## [EXERCISE BRIEF]
Revise the lines from the one containing "Given: Select the" through the end of the items, replacing "chart" with "graph" and leaving everything else unchanged.

## [DATA FOR THIS TASK]
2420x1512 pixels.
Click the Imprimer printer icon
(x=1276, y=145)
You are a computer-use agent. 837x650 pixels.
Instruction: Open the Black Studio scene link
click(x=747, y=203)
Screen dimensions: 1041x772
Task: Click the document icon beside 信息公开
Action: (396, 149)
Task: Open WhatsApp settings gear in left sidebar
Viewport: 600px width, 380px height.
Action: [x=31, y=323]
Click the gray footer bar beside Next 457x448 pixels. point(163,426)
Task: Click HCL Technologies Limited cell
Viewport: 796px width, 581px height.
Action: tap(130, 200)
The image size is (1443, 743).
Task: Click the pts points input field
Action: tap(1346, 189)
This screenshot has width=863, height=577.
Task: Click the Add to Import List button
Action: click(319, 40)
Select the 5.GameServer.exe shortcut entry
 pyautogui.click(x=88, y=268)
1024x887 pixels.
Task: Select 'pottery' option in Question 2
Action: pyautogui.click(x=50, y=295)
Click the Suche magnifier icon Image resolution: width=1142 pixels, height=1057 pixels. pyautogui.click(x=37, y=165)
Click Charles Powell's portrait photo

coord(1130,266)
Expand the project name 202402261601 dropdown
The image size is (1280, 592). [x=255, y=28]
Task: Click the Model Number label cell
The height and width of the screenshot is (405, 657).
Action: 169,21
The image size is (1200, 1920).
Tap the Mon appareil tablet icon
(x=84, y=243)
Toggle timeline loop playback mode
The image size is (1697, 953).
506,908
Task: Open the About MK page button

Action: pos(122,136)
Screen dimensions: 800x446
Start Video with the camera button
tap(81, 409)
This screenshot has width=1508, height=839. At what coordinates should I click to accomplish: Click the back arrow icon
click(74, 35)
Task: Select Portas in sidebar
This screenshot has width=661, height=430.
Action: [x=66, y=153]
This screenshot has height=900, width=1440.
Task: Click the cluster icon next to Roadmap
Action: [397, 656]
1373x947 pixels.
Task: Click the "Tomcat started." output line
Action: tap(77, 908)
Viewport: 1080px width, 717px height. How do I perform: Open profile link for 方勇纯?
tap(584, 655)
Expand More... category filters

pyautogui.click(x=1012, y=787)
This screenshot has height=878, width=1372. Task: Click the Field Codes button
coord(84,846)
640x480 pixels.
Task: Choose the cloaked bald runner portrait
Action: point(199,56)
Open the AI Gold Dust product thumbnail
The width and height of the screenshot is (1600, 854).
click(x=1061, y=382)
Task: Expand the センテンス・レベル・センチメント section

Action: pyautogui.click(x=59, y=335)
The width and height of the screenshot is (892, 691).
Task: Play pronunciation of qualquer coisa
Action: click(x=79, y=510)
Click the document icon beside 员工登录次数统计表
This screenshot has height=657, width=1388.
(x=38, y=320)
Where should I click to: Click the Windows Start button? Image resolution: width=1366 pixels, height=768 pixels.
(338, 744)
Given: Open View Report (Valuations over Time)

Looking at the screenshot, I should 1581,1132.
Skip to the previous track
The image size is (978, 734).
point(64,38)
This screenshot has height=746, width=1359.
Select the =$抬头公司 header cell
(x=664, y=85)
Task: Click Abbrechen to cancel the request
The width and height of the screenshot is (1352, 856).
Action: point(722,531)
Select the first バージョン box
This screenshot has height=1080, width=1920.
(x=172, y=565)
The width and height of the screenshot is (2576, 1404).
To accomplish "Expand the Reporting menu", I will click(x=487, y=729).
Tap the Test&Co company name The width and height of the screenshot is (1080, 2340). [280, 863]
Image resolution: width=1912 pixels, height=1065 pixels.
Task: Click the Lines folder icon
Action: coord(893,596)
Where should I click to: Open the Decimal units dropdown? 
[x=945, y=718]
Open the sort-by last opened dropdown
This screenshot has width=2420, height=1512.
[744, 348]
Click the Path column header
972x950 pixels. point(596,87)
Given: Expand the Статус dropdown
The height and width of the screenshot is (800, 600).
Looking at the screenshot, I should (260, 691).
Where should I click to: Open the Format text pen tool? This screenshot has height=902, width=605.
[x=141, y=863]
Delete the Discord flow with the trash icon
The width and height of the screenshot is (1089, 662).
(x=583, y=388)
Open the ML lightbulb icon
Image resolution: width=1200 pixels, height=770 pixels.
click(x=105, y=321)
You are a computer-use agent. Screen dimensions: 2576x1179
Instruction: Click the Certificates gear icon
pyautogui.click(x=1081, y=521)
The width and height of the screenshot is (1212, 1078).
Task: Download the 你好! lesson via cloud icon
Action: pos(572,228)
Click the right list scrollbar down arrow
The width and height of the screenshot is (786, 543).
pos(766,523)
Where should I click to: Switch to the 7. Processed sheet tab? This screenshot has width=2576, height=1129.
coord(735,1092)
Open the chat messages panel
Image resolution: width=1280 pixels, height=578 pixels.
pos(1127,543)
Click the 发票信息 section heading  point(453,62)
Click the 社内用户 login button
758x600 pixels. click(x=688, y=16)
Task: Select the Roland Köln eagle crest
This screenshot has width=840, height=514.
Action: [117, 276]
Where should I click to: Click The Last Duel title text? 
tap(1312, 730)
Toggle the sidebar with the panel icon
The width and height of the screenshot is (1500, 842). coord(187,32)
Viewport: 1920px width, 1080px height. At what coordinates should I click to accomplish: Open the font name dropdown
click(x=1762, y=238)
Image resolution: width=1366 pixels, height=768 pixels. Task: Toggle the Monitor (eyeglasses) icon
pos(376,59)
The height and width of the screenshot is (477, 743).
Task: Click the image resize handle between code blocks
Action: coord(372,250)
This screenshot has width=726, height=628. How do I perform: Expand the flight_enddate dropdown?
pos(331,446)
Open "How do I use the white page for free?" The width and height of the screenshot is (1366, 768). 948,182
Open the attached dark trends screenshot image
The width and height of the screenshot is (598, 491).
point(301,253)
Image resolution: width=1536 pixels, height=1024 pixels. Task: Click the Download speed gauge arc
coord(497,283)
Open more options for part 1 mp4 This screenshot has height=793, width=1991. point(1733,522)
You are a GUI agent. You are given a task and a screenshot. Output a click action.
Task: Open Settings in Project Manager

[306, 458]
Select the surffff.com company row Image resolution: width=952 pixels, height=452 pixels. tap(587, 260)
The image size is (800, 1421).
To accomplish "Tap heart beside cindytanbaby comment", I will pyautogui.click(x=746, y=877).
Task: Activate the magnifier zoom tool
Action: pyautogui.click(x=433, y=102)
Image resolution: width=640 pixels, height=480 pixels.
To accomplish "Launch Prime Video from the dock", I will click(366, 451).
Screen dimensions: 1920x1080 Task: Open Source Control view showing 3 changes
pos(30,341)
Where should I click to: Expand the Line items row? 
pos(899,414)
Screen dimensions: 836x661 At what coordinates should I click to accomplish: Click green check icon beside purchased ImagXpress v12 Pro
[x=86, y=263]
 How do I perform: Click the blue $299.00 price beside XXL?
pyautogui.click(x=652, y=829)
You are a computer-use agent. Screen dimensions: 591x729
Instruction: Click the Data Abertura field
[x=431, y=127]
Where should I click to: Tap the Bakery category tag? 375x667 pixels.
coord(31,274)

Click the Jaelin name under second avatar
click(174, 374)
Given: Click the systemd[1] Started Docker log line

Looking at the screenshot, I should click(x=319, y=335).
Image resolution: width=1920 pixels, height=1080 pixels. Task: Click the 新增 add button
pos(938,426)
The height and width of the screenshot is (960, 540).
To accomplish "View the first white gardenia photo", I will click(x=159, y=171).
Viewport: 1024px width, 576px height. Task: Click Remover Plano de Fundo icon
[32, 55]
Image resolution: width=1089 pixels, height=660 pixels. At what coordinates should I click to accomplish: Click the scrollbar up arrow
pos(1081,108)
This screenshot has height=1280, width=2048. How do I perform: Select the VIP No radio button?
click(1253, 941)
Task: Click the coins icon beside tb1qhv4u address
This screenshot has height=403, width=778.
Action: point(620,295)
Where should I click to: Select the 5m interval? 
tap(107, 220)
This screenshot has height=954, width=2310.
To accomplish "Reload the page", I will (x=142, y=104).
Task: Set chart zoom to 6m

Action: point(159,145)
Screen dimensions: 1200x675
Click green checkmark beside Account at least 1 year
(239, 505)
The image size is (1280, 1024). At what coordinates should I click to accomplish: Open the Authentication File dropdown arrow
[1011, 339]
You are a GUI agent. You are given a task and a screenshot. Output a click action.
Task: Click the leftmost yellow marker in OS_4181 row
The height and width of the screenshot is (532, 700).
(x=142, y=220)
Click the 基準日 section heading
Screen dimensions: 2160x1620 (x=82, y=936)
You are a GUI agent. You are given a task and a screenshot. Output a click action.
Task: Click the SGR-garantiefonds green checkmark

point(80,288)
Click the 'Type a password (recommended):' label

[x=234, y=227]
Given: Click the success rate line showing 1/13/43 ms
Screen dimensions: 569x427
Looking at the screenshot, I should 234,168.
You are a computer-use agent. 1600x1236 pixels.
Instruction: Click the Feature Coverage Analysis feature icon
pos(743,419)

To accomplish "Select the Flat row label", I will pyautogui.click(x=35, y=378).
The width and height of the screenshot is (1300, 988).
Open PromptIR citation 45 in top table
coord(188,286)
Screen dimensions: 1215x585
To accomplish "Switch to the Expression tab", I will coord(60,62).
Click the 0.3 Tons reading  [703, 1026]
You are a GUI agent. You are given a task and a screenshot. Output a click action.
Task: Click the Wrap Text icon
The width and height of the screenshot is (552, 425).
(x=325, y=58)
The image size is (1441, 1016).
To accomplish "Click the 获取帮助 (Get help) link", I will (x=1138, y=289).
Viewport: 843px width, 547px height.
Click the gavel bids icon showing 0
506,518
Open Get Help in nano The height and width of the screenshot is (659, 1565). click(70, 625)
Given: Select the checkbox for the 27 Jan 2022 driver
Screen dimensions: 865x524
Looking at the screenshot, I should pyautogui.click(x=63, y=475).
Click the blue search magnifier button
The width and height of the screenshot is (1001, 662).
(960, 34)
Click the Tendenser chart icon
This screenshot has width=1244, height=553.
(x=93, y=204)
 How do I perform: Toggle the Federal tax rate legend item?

## [SOLUTION FOR THIS PROBLEM]
Given: Select the checkbox for the 27 Jan 2022 driver
Screen dimensions: 865x524
Looking at the screenshot, I should pyautogui.click(x=63, y=475).
Click the blue search magnifier button
The width and height of the screenshot is (1001, 662).
(960, 34)
Click the Tendenser graph icon
This screenshot has width=1244, height=553.
(x=93, y=204)
 How do I perform: Toggle the Federal tax rate legend item?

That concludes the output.